-- START --
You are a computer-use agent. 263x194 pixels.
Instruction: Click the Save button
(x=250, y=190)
-- END --
-- START --
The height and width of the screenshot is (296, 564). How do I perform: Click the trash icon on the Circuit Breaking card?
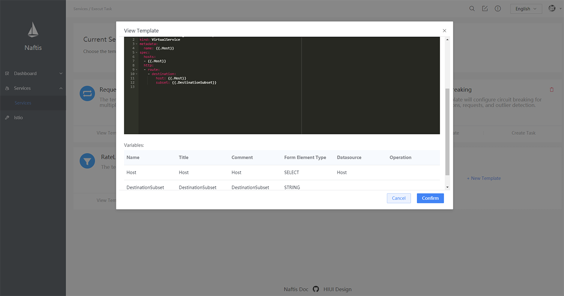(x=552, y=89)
-- END --
-- START --
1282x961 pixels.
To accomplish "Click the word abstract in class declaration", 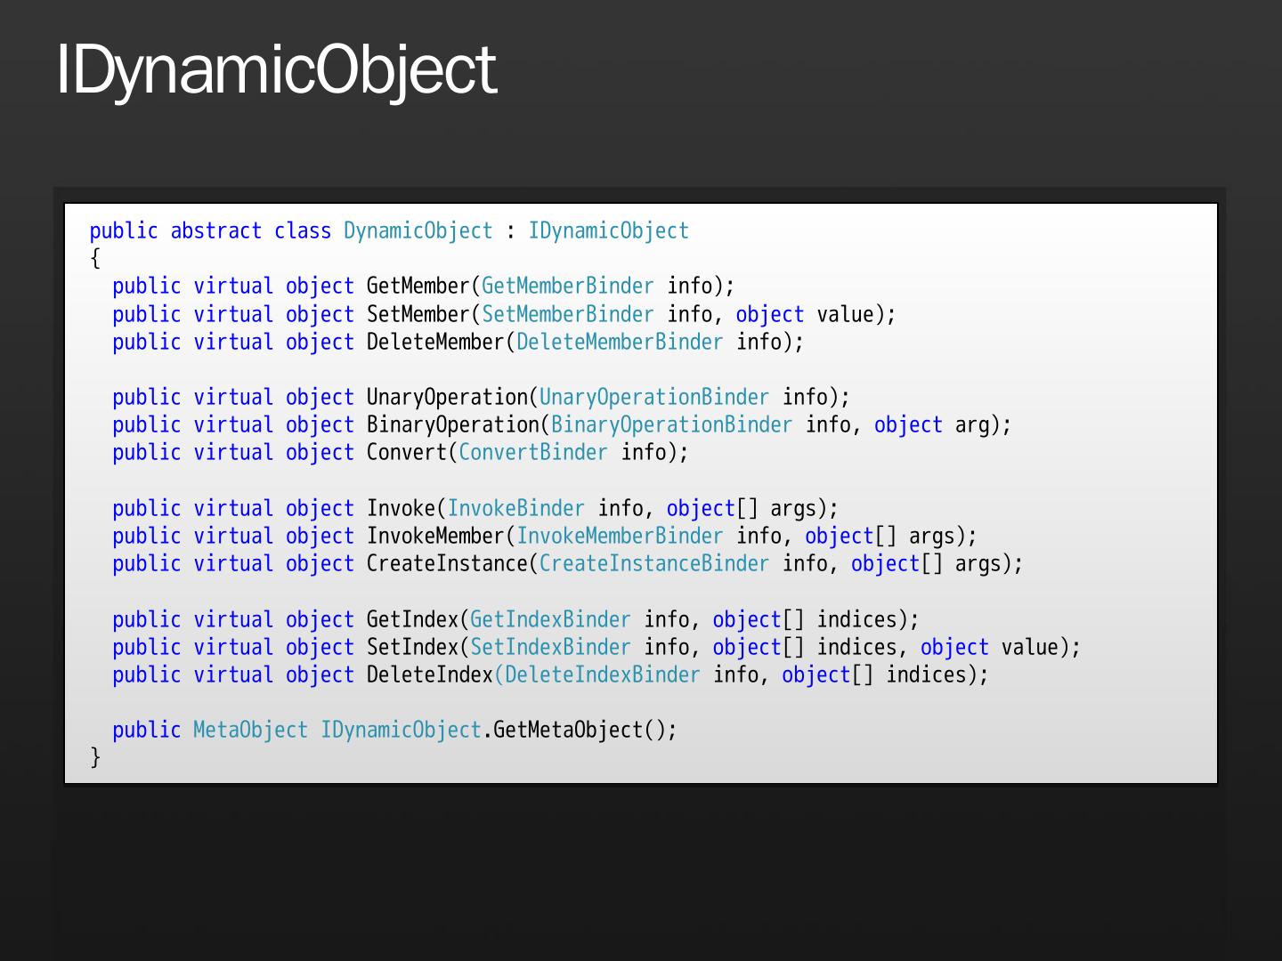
-- END --
#### DIRECTIONS FOR THIS TASK
Please repeat the rows from the line with "The height and" to the line with "(x=552, y=89)", swapping "trash icon" for "delete icon" and keeping everything else the same. Omit the pictures from your answer.

#### FULL OUTPUT
The height and width of the screenshot is (296, 564). How do I perform: Click the delete icon on the Circuit Breaking card?
(x=552, y=89)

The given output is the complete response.